## Problem:
Every line of the material is to be repeated exactly as it stands.

## Input data:

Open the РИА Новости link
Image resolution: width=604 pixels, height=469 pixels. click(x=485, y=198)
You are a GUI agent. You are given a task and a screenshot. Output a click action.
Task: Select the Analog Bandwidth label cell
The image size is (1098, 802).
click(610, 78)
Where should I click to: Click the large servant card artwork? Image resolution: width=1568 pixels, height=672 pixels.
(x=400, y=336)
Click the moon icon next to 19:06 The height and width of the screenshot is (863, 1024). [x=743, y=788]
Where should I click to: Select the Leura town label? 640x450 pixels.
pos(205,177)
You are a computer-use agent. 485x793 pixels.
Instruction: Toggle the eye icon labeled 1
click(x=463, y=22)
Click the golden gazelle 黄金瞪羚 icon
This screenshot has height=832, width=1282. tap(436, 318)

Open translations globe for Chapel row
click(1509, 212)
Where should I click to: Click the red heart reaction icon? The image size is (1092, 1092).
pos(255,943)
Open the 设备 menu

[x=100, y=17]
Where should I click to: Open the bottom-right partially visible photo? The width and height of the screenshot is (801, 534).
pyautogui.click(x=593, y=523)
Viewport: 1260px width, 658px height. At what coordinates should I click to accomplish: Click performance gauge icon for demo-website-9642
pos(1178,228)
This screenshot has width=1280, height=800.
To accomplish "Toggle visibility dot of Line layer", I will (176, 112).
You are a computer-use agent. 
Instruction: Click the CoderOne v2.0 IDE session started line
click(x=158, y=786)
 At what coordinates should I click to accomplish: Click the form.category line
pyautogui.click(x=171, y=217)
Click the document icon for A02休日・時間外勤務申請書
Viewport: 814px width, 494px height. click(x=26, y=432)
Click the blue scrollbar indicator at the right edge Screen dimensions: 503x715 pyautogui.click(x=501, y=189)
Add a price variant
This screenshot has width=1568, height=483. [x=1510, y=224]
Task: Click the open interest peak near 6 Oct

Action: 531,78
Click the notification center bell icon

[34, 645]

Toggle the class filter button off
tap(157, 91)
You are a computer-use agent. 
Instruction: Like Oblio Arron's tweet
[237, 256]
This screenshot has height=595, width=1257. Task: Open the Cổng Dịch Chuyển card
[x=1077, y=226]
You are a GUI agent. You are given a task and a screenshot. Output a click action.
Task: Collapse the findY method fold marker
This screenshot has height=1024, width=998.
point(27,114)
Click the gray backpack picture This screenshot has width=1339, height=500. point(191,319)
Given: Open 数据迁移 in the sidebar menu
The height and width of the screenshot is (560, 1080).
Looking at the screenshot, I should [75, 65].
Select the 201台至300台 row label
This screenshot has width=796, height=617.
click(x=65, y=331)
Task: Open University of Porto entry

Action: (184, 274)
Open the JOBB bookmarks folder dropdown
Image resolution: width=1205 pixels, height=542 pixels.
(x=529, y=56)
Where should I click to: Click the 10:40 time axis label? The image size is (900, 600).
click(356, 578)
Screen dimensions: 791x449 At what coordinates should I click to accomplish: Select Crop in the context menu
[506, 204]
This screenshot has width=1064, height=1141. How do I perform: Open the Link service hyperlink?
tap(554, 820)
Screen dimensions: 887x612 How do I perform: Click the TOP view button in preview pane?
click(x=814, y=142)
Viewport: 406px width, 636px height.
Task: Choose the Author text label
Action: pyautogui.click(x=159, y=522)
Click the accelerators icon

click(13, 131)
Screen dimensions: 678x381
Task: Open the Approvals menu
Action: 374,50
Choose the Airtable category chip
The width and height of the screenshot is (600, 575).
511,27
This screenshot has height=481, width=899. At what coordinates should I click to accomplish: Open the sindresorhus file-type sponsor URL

## Solution to this exercise:
Open the РИА Новости link
Image resolution: width=604 pixels, height=469 pixels. click(x=485, y=198)
You are a GUI agent. You are given a task and a screenshot. Output a click action.
Task: Select the Analog Bandwidth label cell
The image size is (1098, 802).
click(610, 78)
Where should I click to: Click the large servant card artwork? Image resolution: width=1568 pixels, height=672 pixels.
(x=400, y=336)
Click the moon icon next to 19:06 The height and width of the screenshot is (863, 1024). [x=743, y=788]
Where should I click to: Select the Leura town label? 640x450 pixels.
pos(205,177)
You are a computer-use agent. 485x793 pixels.
Instruction: Toggle the eye icon labeled 1
click(x=463, y=22)
Click the golden gazelle 黄金瞪羚 icon
This screenshot has height=832, width=1282. tap(436, 318)

Open translations globe for Chapel row
click(1509, 212)
Where should I click to: Click the red heart reaction icon? The image size is (1092, 1092).
pos(255,943)
Open the 设备 menu

[x=100, y=17]
Where should I click to: Open the bottom-right partially visible photo? The width and height of the screenshot is (801, 534).
pyautogui.click(x=593, y=523)
Viewport: 1260px width, 658px height. At what coordinates should I click to accomplish: Click performance gauge icon for demo-website-9642
pos(1178,228)
This screenshot has width=1280, height=800.
To accomplish "Toggle visibility dot of Line layer", I will (176, 112).
You are a computer-use agent. 
Instruction: Click the CoderOne v2.0 IDE session started line
click(x=158, y=786)
 At what coordinates should I click to accomplish: Click the form.category line
pyautogui.click(x=171, y=217)
Click the document icon for A02休日・時間外勤務申請書
Viewport: 814px width, 494px height. click(x=26, y=432)
Click the blue scrollbar indicator at the right edge Screen dimensions: 503x715 pyautogui.click(x=501, y=189)
Add a price variant
This screenshot has width=1568, height=483. [x=1510, y=224]
Task: Click the open interest peak near 6 Oct

Action: 531,78
Click the notification center bell icon

[34, 645]

Toggle the class filter button off
tap(157, 91)
You are a computer-use agent. 
Instruction: Like Oblio Arron's tweet
[237, 256]
This screenshot has height=595, width=1257. Task: Open the Cổng Dịch Chuyển card
[x=1077, y=226]
You are a GUI agent. You are given a task and a screenshot. Output a click action.
Task: Collapse the findY method fold marker
This screenshot has height=1024, width=998.
point(27,114)
Click the gray backpack picture This screenshot has width=1339, height=500. point(191,319)
Given: Open 数据迁移 in the sidebar menu
The height and width of the screenshot is (560, 1080).
Looking at the screenshot, I should [75, 65].
Select the 201台至300台 row label
This screenshot has width=796, height=617.
click(x=65, y=331)
Task: Open University of Porto entry

Action: (184, 274)
Open the JOBB bookmarks folder dropdown
Image resolution: width=1205 pixels, height=542 pixels.
(x=529, y=56)
Where should I click to: Click the 10:40 time axis label? The image size is (900, 600).
click(356, 578)
Screen dimensions: 791x449 At what coordinates should I click to accomplish: Select Crop in the context menu
[506, 204]
This screenshot has width=1064, height=1141. How do I perform: Open the Link service hyperlink?
tap(554, 820)
Screen dimensions: 887x612 How do I perform: Click the TOP view button in preview pane?
click(x=814, y=142)
Viewport: 406px width, 636px height.
Task: Choose the Author text label
Action: pyautogui.click(x=159, y=522)
Click the accelerators icon

click(13, 131)
Screen dimensions: 678x381
Task: Open the Approvals menu
Action: 374,50
Choose the Airtable category chip
The width and height of the screenshot is (600, 575).
511,27
This screenshot has height=481, width=899. At what coordinates should I click to accomplish: Open the sindresorhus file-type sponsor URL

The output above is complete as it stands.